2017 Latest Caselaw 6643 Del

Citation : 2017 Latest Caselaw 6643 Del
Judgement Date : 22 November, 2017

Delhi High Court
New Delhi Municipal Council vs V3S Infratech Limited on 22 November, 2017
*     IN THE HIGH COURT OF DELHI AT NEW DELHI

+                        OMP(COMM) 369/2017

                               Reserved on:       10th November, 2017
                               Date of decision: 22nd November, 2017

      NEW DELHI MUNICIPAL COUNCIL           ..... Petitioner
                  Through: Mr.Vipul Ganda, Mr.Raghav,
                            Mr.Mohit Domman, Advs.
                  versus

      V3S INFRATECH LIMITED                   ..... Respondent

Through: Mr.Praveen Kumar Singh, Mr.Utkarsh Singh, Md.Ziauddin Ahmad, Mr.Avi Batra, Advs.

CORAM:

HON'BLE MR. JUSTICE NAVIN CHAWLA

1. This petition under Section 34 of the Arbitration and Conciliation Act, 1996 (hereinafter referred to as the 'Act') has been filed by the petitioner New Delhi Municipal Council challenging the Arbitral Award dated 16th June, 2017 passed by the Sole Arbitrator. The petitioner confines challenge only to issue no. 11 and 15 decided by the Sole Arbitrator.

2. The disputes between the parties arise out of the work contract awarded by the petitioner in favor of the respondent for the upgradation and re-modeling of Palika Bazar, New Delhi vide Agreement No. 19/EE (Bm-II) 2009-10 dated 22nd December, 2009.

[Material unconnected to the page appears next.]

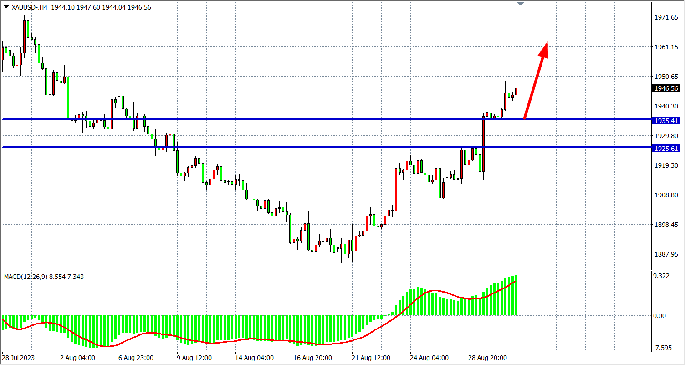Viewport: 685px width, 365px height.
Task: Click the 28 Jul 2023 date label
Action: 17,358
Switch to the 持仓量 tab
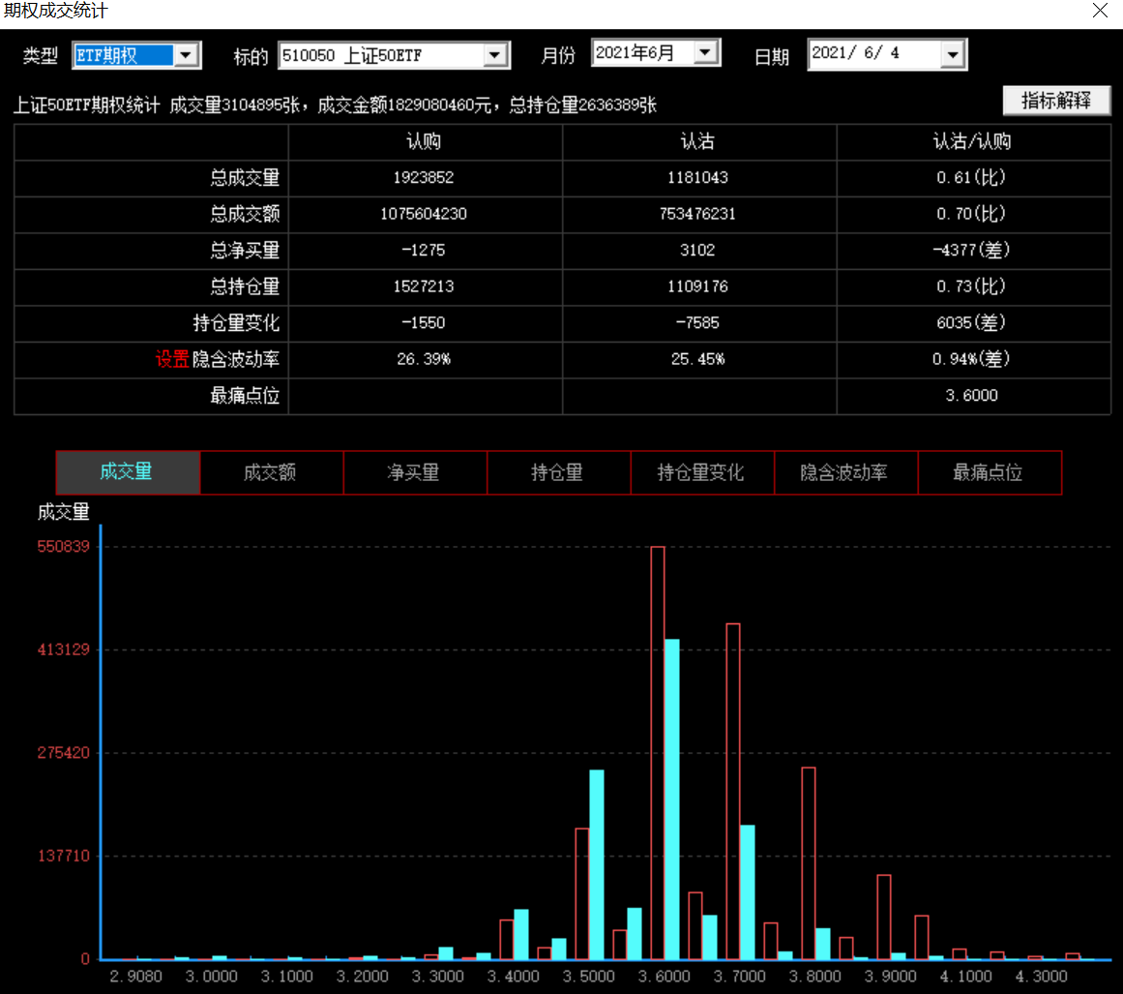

3. The tendered amount was Rs. 23,02,03,333/- (Twenty Three Crore Two Lakh Three Thousand Three Hundred and Thirty Three). The

OMP (COMM) No.369/2017 Page 1 stipulated period for completion of work was ten months from the tenth day of issue of work award letter dated 12th November, 2009 and was accordingly to be completed by 28th September, 2010. The work was eventually completed on 23rd August, 2011. In the meantime, the respondent/claimant, claiming that the work had been completed raised its final bill for an amount of Rs. 27,86,85,775/- on 31st March, 2011.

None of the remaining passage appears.